Stored data entries:
****************
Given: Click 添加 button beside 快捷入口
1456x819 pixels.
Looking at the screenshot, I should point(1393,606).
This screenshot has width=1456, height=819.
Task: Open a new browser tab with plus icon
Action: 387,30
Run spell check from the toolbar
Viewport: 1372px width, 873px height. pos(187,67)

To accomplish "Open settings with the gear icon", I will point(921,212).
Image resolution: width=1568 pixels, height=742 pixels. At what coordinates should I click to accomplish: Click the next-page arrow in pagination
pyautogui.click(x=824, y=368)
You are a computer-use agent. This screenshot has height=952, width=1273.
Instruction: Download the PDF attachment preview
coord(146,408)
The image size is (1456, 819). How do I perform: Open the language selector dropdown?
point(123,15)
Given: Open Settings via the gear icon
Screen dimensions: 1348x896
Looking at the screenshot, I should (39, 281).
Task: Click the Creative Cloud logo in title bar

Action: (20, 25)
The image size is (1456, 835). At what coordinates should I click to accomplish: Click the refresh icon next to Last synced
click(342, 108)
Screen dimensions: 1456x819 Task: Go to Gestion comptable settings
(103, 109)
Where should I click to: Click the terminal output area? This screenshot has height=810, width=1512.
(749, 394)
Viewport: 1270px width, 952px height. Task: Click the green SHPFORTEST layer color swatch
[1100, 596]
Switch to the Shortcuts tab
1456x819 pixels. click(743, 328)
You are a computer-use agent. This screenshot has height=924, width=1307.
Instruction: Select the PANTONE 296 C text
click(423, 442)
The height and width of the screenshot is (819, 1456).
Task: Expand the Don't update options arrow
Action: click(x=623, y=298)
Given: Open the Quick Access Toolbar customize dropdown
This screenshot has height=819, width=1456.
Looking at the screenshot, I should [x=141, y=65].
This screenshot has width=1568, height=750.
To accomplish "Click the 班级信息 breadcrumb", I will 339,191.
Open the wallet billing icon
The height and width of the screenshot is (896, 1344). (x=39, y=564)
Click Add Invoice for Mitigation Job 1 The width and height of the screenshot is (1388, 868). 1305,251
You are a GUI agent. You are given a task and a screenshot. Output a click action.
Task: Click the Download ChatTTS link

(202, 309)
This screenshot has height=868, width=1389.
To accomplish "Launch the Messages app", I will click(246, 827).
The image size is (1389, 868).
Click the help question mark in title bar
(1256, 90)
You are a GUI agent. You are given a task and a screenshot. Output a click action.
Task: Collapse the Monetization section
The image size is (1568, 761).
****************
### PROBLEM DESCRIPTION
Give back each entry so that it matches the original word for word.

### OUTPUT OF THE EXERCISE
Given: Click 添加 button beside 快捷入口
1456x819 pixels.
Looking at the screenshot, I should point(1393,606).
This screenshot has width=1456, height=819.
Task: Open a new browser tab with plus icon
Action: 387,30
Run spell check from the toolbar
Viewport: 1372px width, 873px height. pos(187,67)

To accomplish "Open settings with the gear icon", I will point(921,212).
Image resolution: width=1568 pixels, height=742 pixels. At what coordinates should I click to accomplish: Click the next-page arrow in pagination
pyautogui.click(x=824, y=368)
You are a computer-use agent. This screenshot has height=952, width=1273.
Instruction: Download the PDF attachment preview
coord(146,408)
The image size is (1456, 819). How do I perform: Open the language selector dropdown?
point(123,15)
Given: Open Settings via the gear icon
Screen dimensions: 1348x896
Looking at the screenshot, I should (39, 281).
Task: Click the Creative Cloud logo in title bar

Action: (20, 25)
The image size is (1456, 835). At what coordinates should I click to accomplish: Click the refresh icon next to Last synced
click(342, 108)
Screen dimensions: 1456x819 Task: Go to Gestion comptable settings
(103, 109)
Where should I click to: Click the terminal output area? This screenshot has height=810, width=1512.
(749, 394)
Viewport: 1270px width, 952px height. Task: Click the green SHPFORTEST layer color swatch
[1100, 596]
Switch to the Shortcuts tab
1456x819 pixels. click(743, 328)
You are a computer-use agent. This screenshot has height=924, width=1307.
Instruction: Select the PANTONE 296 C text
click(423, 442)
The height and width of the screenshot is (819, 1456).
Task: Expand the Don't update options arrow
Action: click(x=623, y=298)
Given: Open the Quick Access Toolbar customize dropdown
This screenshot has height=819, width=1456.
Looking at the screenshot, I should [x=141, y=65].
This screenshot has width=1568, height=750.
To accomplish "Click the 班级信息 breadcrumb", I will 339,191.
Open the wallet billing icon
The height and width of the screenshot is (896, 1344). (x=39, y=564)
Click Add Invoice for Mitigation Job 1 The width and height of the screenshot is (1388, 868). 1305,251
You are a GUI agent. You are given a task and a screenshot. Output a click action.
Task: Click the Download ChatTTS link

(202, 309)
This screenshot has height=868, width=1389.
To accomplish "Launch the Messages app", I will click(246, 827).
The image size is (1389, 868).
Click the help question mark in title bar
(1256, 90)
You are a GUI agent. You are given a task and a screenshot. Output a click action.
Task: Collapse the Monetization section
The image size is (1568, 761).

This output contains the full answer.